- Google’s public DNS is a great choice for users on a budget.
- DNS servers — or Domain Name Systems — act as a means of routing traffic.
- Not all DNS servers are the same, with some being more specifically geared towards safety and protection than others.
- Some DNS servers allow for faster access to resources on the Web.
DNS providers are abundant in the modern landscape, but there are some different features to note between each. The aim of each DNS provider isn’t geared toward providing the same level of service. As such, before you embark on a subscription plan, you need to determine your own needs.
Now, not all users are going to need an external DNS provider. If you’re a safety-conscious user, you could very easily just work with your ISP’s DNS and go about your usual browsing activities as normal.
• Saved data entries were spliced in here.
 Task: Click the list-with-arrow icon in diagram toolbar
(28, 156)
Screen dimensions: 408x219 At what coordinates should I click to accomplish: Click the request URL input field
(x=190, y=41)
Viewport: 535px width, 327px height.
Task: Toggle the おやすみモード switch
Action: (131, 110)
However, DNS providers offer up services that go beyond just simple connection and allocation. Let’s take a look at the top-rated DNS servers!
- Best for Free Users: Google Public DNS
- Best for Security: Cloudflare 22.214.171.124
- Best for Family and School Filtering: CleanBrowsing
- Best for Stopping Phishing: OpenDNS
- Best for Speed: Quad9
- Best for Gaming: NextDNS
What Is a DNS Server?
So, before diving into the myriad of providers covered over the course of this guide, there is probably one burning question. What exactly is a DNS server? DNS is short for a Domain Name System, and there are multiple functions one can serve on a network.
One of the most common uses is to take a website’s external IP address and translate it to a more user-friendly URL.
For consumer usage, a DNS server acts as a means of routing traffic. You’ll see varied results depending on the DNS server used, but you can have filtered web traffic, clearer connections, and a whole slew of other great features.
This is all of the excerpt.